This is the second of two columns discussing U.S. Supreme Court decisions from the 2014-15 term in the area of labor and employment law. This month we review rulings pertaining to recognition of same-sex marriage, the validity of health-care subsidies issued by federal marketplaces under the Affordable Care Act, the tests for proving religious discrimination and pregnancy discrimination, and the standards governing claims for retiree benefits arising from collective-bargaining agreements.

Same-Sex Marriage

In the historic decision of Obergefell v. Hodges, 135 SCt 2584 (2015), the Supreme Court held on June 26, 2015, that same-sex couples have a constitutional right to marry in all states and all states must recognize same-sex marriages lawfully performed in other states. The ruling has significant implications for employers, as same-sex spouses are now entitled to the rights extended to opposite-sex spouses under both federal and state law.

Obergefell comes exactly two years after the Supreme Court's decision in United States v. Windsor, 133 SCt 2675 (2013), that “spouse” includes same-sex spouses for purposes of federal law. However, Windsor addressed only the issue of whether the federal government must recognize same-sex marriages for federal law purposes. Obergefell was a consolidation of petitioners' separate lawsuits against state officials in Kentucky, Michigan, Ohio and Tennessee, claiming the states violated the Fourteenth Amendment by denying petitioners the right to marry and by not recognizing their marriages that were lawfully performed in another state.
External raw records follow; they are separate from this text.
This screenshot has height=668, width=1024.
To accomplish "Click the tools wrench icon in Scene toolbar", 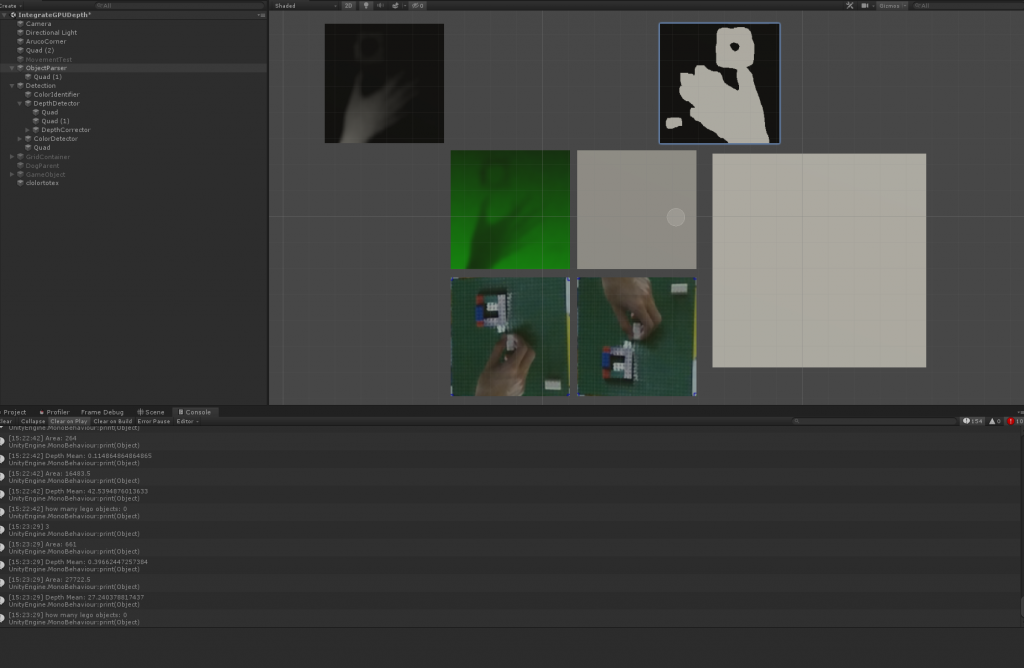I will 850,5.
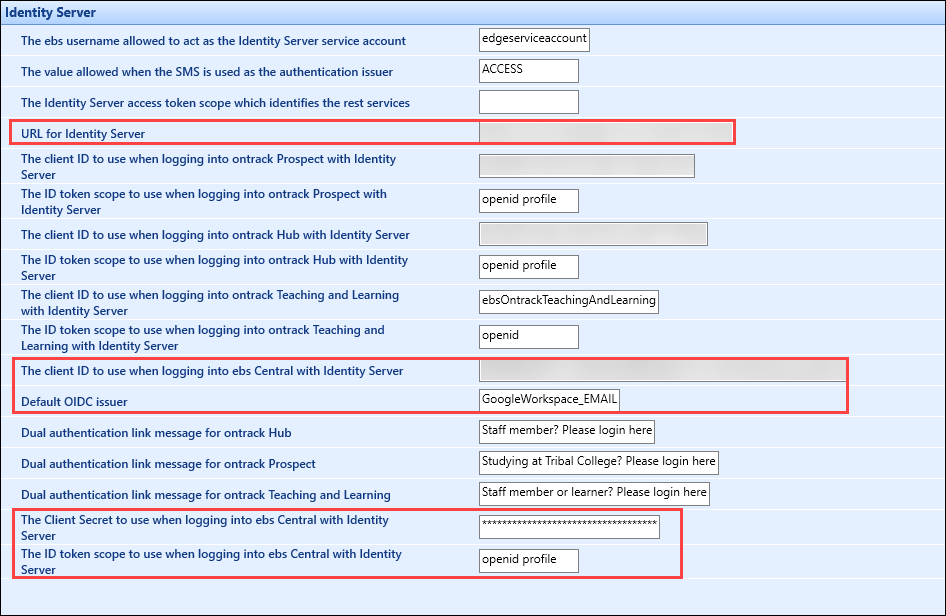This screenshot has width=946, height=616.
Task: Click the openid profile scope for ontrack Prospect
Action: tap(528, 200)
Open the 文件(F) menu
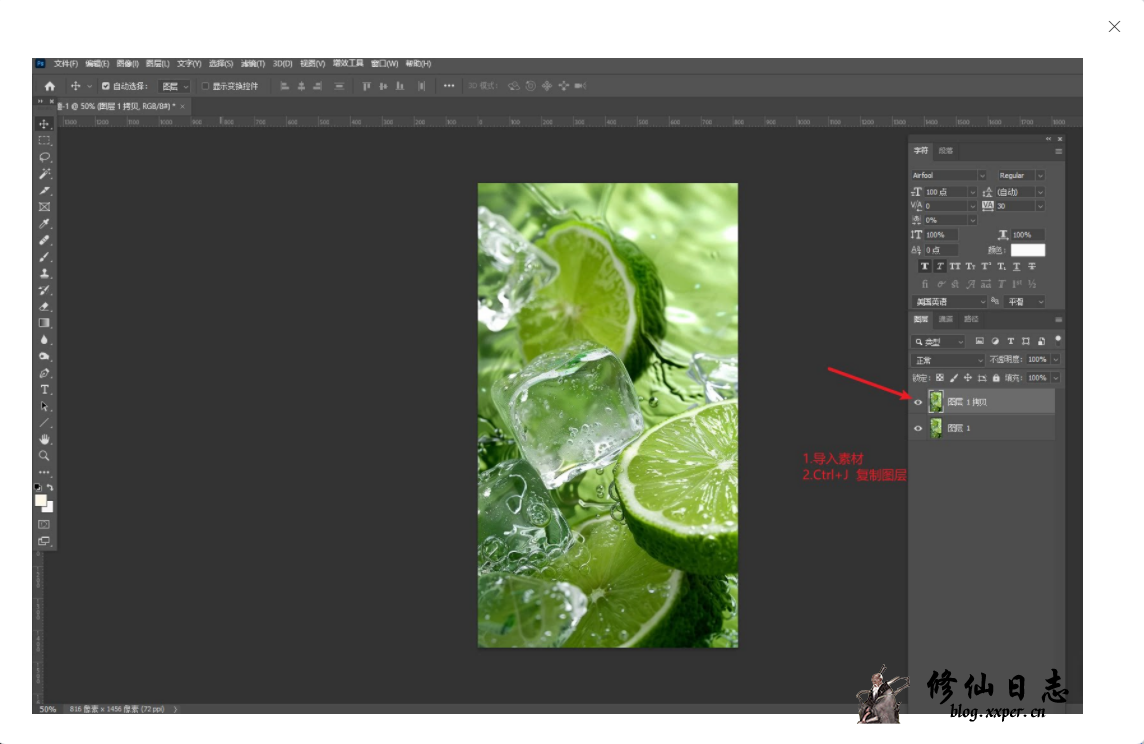 click(65, 64)
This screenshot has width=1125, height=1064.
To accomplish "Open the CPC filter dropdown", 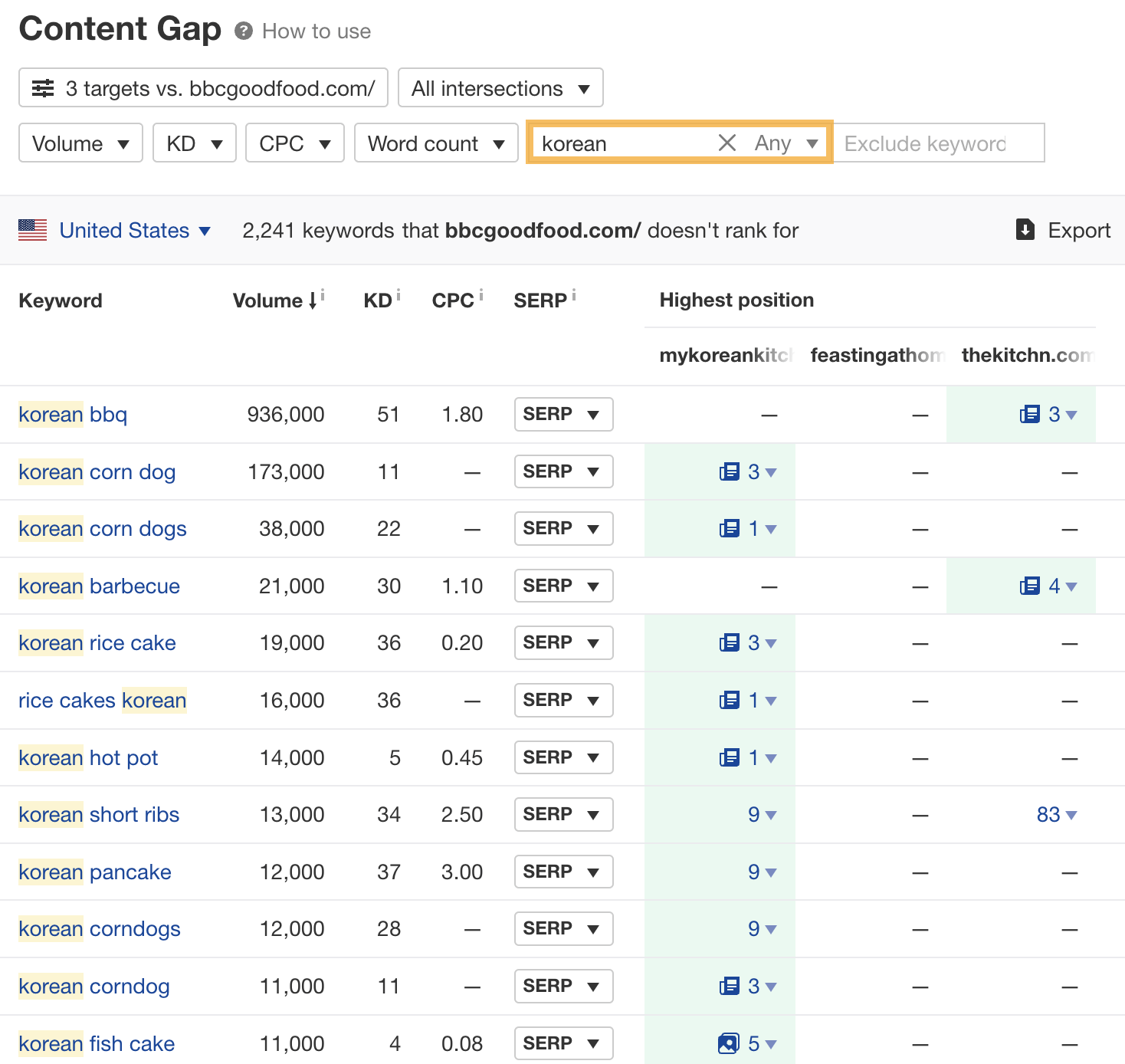I will pos(294,143).
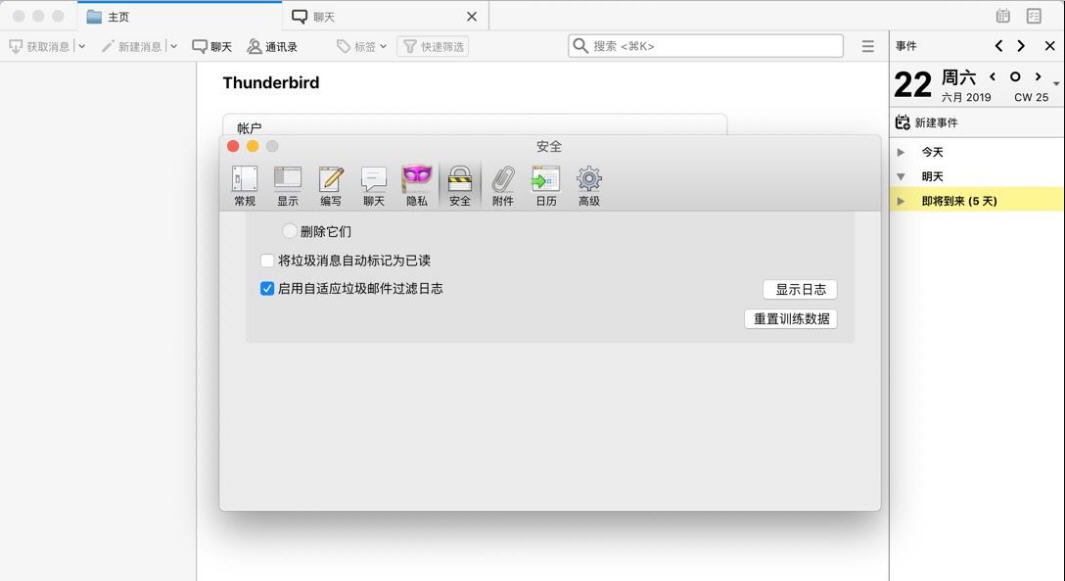Expand the 即将到来 (5 天) events section
1065x581 pixels.
[901, 200]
In the 5-4 decision authored by Justice Anthony Kennedy, the Supreme Court concluded that under the Due Process and Equal Protection Clauses of the Fourteenth Amendment, the fundamental right to marriage applies with equal force to same-sex couples. Thus, laws banning the right of same-sex couples to marry were “in essence unequal” as they denied same-sex couples all the benefits afforded to opposite-sex couples. In finding states must recognize marriages performed elsewhere, Kennedy reasoned that “[b]eing married in one State but having that valid marriage denied in another is one of 'the most perplexing and stressing complication[s]' in the law of domestic relations.”